▶ Trecho fornecido:

══════════

Esclerose múltipla muito ativa, grave ou maligna

Deterioração em esclerose múltipla

A esclerose múltipla muito ativa, que já recebeu o nome de forma de Marburg, maligna ou rapidamente progressiva, é diferente das doenças mais usualmente reconhecidas pelos médicos, como a de recidivas e remissões, progressiva primária e progressiva secundária. Na forma mais comum de esclerose múltipla ocorre uma fase progressiva entre 10-20 anos após a fase inicial das crises, chamadas de remissões e recidivas. Na fase progressiva, as pessoas perdem mobilidade, controle de esfíncteres e função cognitiva.

══════════

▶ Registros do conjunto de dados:
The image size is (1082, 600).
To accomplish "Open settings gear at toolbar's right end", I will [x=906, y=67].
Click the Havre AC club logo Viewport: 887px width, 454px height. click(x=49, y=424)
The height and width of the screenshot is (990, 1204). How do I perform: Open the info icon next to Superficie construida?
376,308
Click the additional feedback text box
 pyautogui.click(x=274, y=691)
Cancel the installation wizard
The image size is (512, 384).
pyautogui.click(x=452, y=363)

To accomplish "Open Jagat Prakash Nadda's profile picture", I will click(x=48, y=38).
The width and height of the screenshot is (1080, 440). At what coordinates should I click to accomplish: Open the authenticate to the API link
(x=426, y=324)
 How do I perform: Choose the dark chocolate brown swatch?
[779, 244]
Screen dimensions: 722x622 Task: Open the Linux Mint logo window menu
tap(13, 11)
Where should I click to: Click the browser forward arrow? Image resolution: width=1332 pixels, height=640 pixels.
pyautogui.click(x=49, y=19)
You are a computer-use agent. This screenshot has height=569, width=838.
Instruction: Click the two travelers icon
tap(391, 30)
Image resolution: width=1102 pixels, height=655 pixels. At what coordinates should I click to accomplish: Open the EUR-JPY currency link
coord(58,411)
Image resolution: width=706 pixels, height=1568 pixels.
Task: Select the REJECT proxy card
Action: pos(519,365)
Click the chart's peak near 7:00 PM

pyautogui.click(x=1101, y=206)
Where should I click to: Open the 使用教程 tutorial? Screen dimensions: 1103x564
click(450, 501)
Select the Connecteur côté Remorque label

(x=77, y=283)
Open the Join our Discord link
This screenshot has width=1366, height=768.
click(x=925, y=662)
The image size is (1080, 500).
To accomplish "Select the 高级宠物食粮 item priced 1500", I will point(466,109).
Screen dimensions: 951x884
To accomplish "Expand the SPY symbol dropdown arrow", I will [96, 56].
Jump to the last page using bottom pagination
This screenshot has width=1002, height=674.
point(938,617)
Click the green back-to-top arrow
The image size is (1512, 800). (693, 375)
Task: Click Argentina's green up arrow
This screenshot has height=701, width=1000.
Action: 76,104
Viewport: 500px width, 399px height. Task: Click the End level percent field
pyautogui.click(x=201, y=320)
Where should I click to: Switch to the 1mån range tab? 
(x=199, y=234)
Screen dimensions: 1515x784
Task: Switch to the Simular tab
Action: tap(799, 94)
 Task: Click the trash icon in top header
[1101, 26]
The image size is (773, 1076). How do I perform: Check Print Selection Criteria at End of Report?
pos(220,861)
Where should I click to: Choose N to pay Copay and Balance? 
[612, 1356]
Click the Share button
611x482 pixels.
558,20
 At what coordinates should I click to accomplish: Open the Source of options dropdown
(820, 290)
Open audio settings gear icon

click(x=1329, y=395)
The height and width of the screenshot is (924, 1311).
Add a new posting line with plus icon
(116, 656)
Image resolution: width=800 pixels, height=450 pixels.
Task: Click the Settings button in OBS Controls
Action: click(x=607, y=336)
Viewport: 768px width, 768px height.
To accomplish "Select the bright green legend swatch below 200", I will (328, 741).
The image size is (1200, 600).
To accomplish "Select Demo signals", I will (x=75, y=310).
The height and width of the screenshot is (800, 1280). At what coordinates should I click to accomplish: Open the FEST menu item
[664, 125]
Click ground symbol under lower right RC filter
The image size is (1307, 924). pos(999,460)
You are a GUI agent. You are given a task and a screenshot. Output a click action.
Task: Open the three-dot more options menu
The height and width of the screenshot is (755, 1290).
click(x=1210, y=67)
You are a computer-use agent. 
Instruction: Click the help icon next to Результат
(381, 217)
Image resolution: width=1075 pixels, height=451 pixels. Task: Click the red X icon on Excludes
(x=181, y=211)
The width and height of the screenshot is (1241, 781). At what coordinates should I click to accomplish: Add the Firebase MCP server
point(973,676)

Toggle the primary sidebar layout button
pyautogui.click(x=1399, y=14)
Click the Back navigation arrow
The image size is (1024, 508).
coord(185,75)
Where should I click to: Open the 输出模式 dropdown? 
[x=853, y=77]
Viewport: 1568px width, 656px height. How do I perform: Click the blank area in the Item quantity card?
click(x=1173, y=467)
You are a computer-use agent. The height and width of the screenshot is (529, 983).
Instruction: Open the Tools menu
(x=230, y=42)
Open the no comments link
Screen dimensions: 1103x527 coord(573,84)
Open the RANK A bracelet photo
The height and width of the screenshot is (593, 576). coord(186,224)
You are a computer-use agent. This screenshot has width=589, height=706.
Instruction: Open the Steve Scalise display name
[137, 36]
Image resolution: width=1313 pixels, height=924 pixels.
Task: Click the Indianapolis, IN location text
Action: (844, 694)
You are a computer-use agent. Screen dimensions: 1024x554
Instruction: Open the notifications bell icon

══════════

▶ Ordem de serviço 1: Devolva, sem nenhuma alteração, a parte do texto sobre esclerose múltipla que vai de "Esclerose múltipla muito ativa, grave" a "e função cognitiva.".
▶ Ordem de serviço 2: Resuma o texto sobre esclerose múltipla em duas frases.
▶ Ordem de serviço 3: Escreva o que vem a seguir no texto sobre esclerose múltipla, começando depois da última frase apresentada.

▶ Sua resposta 1:
Esclerose múltipla muito ativa, grave ou maligna

Deterioração em esclerose múltipla

A esclerose múltipla muito ativa, que já recebeu o nome de forma de Marburg, maligna ou rapidamente progressiva, é diferente das doenças mais usualmente reconhecidas pelos médicos, como a de recidivas e remissões, progressiva primária e progressiva secundária. Na forma mais comum de esclerose múltipla ocorre uma fase progressiva entre 10-20 anos após a fase inicial das crises, chamadas de remissões e recidivas. Na fase progressiva, as pessoas perdem mobilidade, controle de esfíncteres e função cognitiva.

▶ Sua resposta 2: A esclerose múltipla muito ativa, antes chamada de forma de Marburg, maligna ou rapidamente progressiva, difere das formas mais reconhecidas pelos médicos: a de recidivas e remissões, a progressiva primária e a progressiva secundária. Na forma mais comum da doença, uma fase progressiva surge entre 10 e 20 anos após as crises iniciais, com perda de mobilidade, de controle de esfíncteres e de função cognitiva.

▶ Sua resposta 3:
Definições de esclerose múltipla muito ativa variaram no passado, mas tem em comum o início precoce e inesperado de incapacidade física, com recidivas frequentes e doença muito ativa na ressonância magnética. Chamar de maligna pode ser inapropriado, pois passa a ideia de que seja intratável, o que não é verdade. Portanto chamar de agressiva é mais apropriado. O nome maligna pode ser utilizado em raros casos que tem um curso fulminante em meses ou poucos anos, como a forma de Marburg, com lesões que parecem tumores e necróticas.

Esclerose múltipla muito ativa desde o início ocorre em 4–15% dos pacientes. A inflamação é mais intensa, com placas agudas com macrófagos e padrões distintos de desmielinização e transecção neuronal, com injúria tecidual que mais parece hipóxia e isquemia. A desmielinização inclui degeneração e apoptose de oligodendrócitos, como nos estágios iniciais de lesões isquêmicas, com desestruturação glial, diferente do padrão homogêneo de destruição visto nas formas progressivas da doença.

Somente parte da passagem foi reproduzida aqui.